Условие задания —
Можете оформить в виде таблицы Markdown строки списка между строкой с «coordinates (182, 341).» и строкой с «Identify the location» включительно, с номером строки в столбце «№» и самой строкой в столбце «Текст»? Пустые строки не включайте.

Исходный список —

:::

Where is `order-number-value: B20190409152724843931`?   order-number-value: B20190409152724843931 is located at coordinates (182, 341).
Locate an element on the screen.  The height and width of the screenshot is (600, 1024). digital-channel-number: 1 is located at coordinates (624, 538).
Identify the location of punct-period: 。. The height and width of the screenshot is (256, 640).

:::

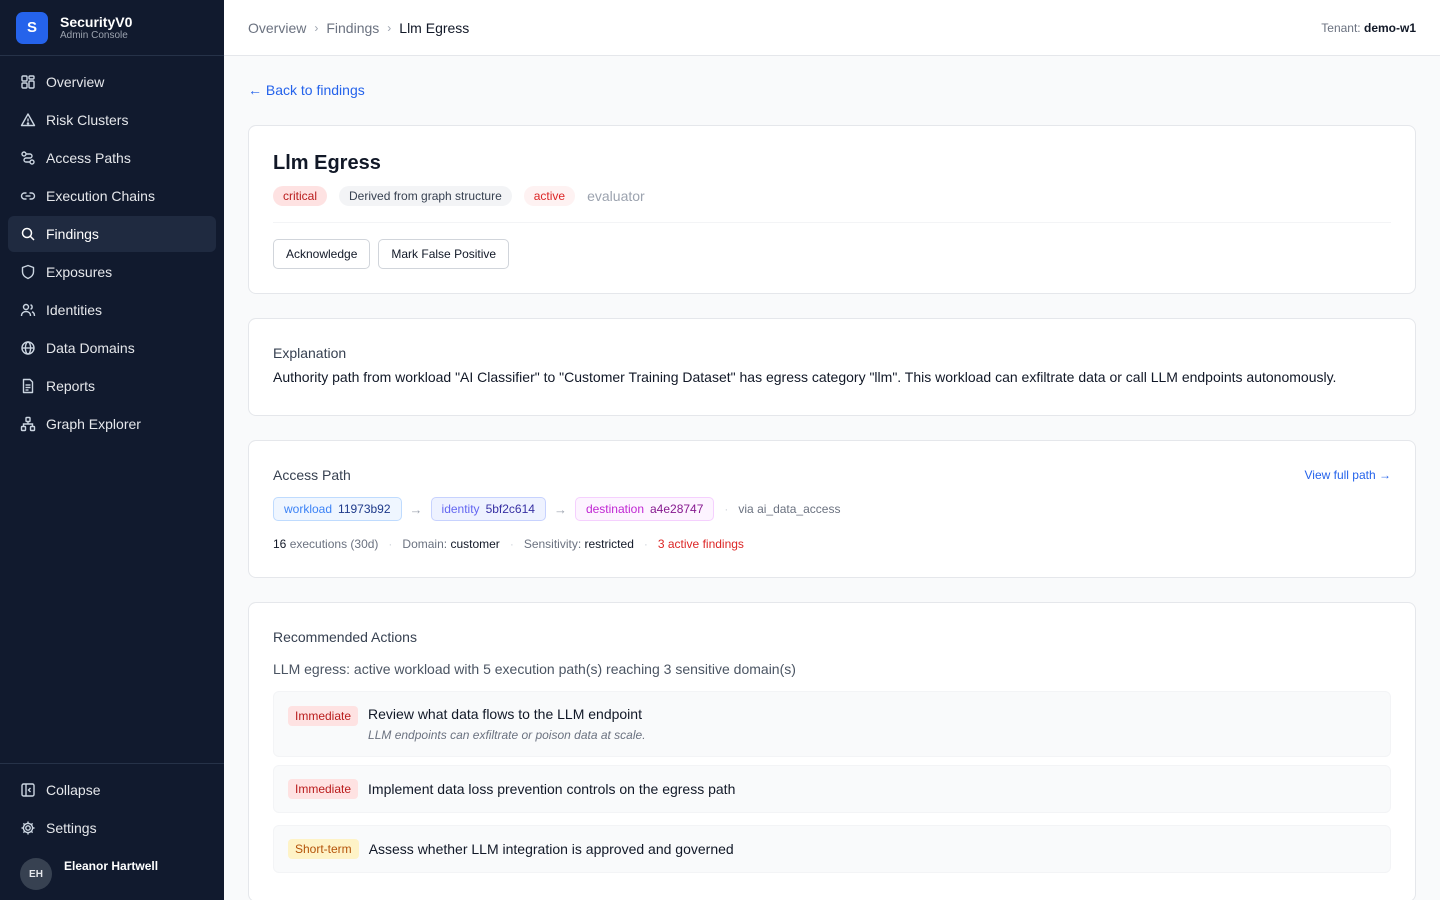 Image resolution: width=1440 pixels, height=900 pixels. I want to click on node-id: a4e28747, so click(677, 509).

:::

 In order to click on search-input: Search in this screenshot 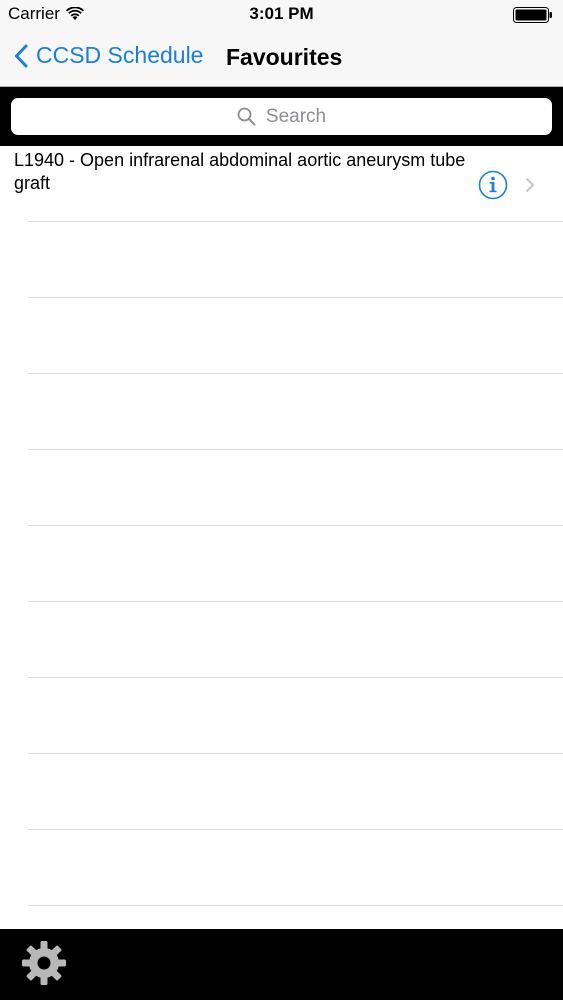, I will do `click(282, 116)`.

:::

Выполненное задание —
| № | Текст |
|---|---|
| 1 | Where is `order-number-value: B20190409152724843931`?   order-number-value: B20190409152724843931 is located at coordinates (182, 341). |
| 2 | Locate an element on the screen.  The height and width of the screenshot is (600, 1024). digital-channel-number: 1 is located at coordinates (624, 538). |
| 3 | Identify the location of punct-period: 。. The height and width of the screenshot is (256, 640). |